• INPUT FOR THIS TASK:

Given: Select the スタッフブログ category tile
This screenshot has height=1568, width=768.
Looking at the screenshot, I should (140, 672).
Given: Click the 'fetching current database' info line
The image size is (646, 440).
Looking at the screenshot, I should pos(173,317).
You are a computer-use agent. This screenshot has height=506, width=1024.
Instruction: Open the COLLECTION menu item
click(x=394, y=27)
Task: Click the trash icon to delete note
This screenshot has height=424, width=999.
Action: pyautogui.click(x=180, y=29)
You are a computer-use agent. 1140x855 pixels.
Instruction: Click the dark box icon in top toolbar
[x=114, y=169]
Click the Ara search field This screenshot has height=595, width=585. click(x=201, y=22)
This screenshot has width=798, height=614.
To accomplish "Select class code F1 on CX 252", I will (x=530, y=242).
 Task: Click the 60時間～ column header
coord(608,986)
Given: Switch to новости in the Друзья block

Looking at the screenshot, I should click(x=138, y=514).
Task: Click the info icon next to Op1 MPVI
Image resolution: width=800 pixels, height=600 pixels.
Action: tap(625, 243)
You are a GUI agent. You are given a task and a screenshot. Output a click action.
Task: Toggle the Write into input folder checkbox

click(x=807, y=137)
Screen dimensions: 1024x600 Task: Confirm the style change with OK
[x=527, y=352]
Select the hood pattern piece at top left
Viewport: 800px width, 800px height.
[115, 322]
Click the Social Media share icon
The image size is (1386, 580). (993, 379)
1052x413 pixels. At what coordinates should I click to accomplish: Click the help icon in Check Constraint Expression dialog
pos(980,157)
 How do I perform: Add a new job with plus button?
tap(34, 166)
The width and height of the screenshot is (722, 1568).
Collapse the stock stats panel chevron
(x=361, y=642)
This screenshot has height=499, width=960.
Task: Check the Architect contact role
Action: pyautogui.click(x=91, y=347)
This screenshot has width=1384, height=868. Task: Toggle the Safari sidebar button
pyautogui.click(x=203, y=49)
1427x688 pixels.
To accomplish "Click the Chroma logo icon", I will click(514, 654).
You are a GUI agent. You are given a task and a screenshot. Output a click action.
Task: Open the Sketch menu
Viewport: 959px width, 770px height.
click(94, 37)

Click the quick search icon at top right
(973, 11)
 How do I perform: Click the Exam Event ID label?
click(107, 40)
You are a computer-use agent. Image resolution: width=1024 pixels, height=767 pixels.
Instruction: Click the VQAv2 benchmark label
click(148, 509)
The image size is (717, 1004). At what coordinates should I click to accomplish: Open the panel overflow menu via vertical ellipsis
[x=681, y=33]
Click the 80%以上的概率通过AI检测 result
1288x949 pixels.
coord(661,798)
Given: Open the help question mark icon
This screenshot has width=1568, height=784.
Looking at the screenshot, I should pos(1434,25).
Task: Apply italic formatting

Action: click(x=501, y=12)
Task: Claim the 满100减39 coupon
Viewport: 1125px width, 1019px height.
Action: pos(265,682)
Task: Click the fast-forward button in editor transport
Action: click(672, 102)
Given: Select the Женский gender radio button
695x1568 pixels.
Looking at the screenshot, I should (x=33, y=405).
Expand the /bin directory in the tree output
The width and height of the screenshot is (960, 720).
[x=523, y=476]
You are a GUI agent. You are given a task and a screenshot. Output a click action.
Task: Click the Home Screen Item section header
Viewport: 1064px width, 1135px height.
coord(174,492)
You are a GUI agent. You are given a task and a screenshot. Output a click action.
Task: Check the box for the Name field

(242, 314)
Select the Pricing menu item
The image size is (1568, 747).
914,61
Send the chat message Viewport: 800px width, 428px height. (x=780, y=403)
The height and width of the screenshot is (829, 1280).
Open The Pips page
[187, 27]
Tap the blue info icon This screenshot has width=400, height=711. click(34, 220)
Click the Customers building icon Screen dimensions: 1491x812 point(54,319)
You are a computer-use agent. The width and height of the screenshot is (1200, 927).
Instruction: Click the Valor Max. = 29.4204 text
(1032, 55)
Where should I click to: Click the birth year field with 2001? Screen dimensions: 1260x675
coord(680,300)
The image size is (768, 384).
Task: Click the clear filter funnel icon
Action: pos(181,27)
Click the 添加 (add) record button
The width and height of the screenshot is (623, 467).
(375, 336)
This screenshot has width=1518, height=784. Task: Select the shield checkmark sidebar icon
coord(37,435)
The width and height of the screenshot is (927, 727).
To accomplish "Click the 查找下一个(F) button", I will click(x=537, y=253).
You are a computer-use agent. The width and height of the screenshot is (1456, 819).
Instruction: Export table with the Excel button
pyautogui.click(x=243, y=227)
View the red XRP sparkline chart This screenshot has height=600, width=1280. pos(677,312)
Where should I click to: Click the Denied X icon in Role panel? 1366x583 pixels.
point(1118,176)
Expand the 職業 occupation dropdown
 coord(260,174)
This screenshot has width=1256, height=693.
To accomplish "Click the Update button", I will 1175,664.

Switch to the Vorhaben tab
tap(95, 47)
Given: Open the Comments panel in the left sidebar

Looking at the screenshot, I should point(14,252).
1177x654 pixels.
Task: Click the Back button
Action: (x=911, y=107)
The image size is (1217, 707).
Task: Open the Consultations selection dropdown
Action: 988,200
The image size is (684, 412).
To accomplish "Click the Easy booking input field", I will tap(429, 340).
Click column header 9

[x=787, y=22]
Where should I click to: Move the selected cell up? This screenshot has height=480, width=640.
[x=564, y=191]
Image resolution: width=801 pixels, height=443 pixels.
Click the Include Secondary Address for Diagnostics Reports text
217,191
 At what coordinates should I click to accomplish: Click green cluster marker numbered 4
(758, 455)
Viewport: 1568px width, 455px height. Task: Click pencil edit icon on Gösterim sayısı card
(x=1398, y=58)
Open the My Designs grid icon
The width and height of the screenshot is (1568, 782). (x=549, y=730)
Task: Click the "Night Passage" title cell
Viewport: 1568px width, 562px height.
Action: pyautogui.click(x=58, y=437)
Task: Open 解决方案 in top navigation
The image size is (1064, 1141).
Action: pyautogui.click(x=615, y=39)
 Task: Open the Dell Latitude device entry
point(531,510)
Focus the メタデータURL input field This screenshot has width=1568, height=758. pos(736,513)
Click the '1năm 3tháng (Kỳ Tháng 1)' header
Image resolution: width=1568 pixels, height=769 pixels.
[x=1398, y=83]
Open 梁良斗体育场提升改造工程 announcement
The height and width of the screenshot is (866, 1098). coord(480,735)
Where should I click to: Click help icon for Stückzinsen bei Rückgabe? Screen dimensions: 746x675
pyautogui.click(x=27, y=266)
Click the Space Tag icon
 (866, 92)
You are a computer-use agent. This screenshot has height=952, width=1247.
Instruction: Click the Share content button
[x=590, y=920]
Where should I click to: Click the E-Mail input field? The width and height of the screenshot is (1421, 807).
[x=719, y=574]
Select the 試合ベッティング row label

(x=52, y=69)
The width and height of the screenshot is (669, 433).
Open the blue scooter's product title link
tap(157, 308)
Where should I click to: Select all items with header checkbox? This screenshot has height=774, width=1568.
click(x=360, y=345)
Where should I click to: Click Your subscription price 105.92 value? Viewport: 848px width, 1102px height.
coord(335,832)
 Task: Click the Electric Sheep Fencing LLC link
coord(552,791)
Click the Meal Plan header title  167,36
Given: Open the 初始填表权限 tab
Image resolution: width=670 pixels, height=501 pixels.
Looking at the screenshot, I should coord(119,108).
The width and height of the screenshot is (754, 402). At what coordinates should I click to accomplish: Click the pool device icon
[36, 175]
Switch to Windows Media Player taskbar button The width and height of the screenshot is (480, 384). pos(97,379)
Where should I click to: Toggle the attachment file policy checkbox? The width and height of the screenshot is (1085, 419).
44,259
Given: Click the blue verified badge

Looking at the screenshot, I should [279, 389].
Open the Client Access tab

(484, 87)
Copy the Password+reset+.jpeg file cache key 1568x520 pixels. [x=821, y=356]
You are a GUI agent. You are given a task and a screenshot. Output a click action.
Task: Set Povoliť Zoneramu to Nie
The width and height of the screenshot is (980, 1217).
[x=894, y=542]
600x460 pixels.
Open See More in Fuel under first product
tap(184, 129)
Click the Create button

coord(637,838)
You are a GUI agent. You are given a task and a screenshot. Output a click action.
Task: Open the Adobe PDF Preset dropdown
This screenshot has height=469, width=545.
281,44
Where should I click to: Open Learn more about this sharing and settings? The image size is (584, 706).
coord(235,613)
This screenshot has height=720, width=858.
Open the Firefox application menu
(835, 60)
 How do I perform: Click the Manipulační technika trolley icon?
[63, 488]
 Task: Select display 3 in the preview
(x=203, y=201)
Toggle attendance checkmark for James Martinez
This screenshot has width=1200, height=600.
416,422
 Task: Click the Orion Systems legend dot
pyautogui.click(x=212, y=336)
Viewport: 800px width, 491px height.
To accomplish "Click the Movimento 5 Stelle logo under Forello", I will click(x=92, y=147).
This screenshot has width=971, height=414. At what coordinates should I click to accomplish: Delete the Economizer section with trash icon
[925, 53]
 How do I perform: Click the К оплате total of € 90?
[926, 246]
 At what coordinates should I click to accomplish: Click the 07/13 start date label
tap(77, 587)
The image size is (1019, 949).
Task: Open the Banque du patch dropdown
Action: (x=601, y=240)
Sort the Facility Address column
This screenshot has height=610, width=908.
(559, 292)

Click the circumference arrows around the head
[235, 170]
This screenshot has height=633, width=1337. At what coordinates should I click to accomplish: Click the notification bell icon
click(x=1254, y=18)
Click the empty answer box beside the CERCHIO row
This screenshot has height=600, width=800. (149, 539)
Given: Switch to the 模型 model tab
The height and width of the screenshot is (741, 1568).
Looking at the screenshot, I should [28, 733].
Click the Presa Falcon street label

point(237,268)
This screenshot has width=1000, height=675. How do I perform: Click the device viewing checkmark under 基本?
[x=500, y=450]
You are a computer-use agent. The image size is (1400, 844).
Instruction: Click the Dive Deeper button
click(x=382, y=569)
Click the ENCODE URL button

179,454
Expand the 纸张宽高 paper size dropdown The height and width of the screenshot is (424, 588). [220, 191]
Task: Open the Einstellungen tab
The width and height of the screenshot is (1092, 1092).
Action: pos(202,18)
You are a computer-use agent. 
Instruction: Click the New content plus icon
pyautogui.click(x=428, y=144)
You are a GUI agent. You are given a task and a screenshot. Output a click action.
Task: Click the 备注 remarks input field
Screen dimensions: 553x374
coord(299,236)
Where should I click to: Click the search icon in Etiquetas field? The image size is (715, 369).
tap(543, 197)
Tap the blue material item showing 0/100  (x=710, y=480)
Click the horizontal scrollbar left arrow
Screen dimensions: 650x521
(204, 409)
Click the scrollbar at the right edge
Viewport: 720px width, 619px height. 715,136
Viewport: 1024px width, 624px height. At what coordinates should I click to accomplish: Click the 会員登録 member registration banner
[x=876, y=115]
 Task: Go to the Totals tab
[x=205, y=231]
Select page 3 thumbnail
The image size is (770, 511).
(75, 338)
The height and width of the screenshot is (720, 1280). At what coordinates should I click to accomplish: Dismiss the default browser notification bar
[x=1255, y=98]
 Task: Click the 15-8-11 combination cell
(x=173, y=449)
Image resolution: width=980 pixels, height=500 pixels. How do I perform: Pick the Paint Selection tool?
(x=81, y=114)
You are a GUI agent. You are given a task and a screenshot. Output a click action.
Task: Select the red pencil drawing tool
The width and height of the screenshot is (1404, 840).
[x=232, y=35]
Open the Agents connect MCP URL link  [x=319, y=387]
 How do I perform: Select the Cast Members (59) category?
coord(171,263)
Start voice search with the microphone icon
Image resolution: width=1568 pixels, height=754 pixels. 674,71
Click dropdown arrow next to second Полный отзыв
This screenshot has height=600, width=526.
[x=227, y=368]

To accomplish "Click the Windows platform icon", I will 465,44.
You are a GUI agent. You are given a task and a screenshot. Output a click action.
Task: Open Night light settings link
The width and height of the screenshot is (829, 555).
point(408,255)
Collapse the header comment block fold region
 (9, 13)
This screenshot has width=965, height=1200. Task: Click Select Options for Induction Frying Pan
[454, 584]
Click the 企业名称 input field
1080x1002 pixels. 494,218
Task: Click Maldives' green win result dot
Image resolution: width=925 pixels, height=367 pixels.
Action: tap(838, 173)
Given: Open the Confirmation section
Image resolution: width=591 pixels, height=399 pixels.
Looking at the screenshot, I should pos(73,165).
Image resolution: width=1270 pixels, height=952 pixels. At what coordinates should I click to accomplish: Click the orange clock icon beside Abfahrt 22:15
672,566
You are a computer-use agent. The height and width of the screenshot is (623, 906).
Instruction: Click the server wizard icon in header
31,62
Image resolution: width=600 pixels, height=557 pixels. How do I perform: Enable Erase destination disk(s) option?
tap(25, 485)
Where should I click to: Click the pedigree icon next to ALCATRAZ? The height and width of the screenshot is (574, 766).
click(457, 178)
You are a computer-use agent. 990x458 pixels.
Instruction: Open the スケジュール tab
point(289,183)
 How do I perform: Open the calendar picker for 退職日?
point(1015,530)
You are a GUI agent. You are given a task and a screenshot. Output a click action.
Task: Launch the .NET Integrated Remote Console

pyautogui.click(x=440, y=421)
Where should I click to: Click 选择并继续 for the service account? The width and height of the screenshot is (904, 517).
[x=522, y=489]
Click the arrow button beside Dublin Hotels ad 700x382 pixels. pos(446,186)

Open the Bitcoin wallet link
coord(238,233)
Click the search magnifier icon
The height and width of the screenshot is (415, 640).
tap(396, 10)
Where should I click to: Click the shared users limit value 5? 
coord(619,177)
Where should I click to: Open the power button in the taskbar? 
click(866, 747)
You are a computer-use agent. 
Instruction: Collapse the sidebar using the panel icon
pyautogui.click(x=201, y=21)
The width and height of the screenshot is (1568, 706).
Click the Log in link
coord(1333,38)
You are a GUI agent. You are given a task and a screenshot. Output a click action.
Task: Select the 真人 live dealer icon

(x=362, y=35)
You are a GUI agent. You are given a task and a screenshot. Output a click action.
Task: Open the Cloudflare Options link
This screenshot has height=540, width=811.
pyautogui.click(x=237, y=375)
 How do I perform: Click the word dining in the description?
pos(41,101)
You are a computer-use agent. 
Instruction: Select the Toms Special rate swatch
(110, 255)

• WORK TASK:
Copy out every line of the data that includes the word "logo".

• SOLUTION FOR THIS TASK:
To accomplish "Click the Chroma logo icon", I will click(514, 654).
To accomplish "Click the Movimento 5 Stelle logo under Forello", I will click(x=92, y=147).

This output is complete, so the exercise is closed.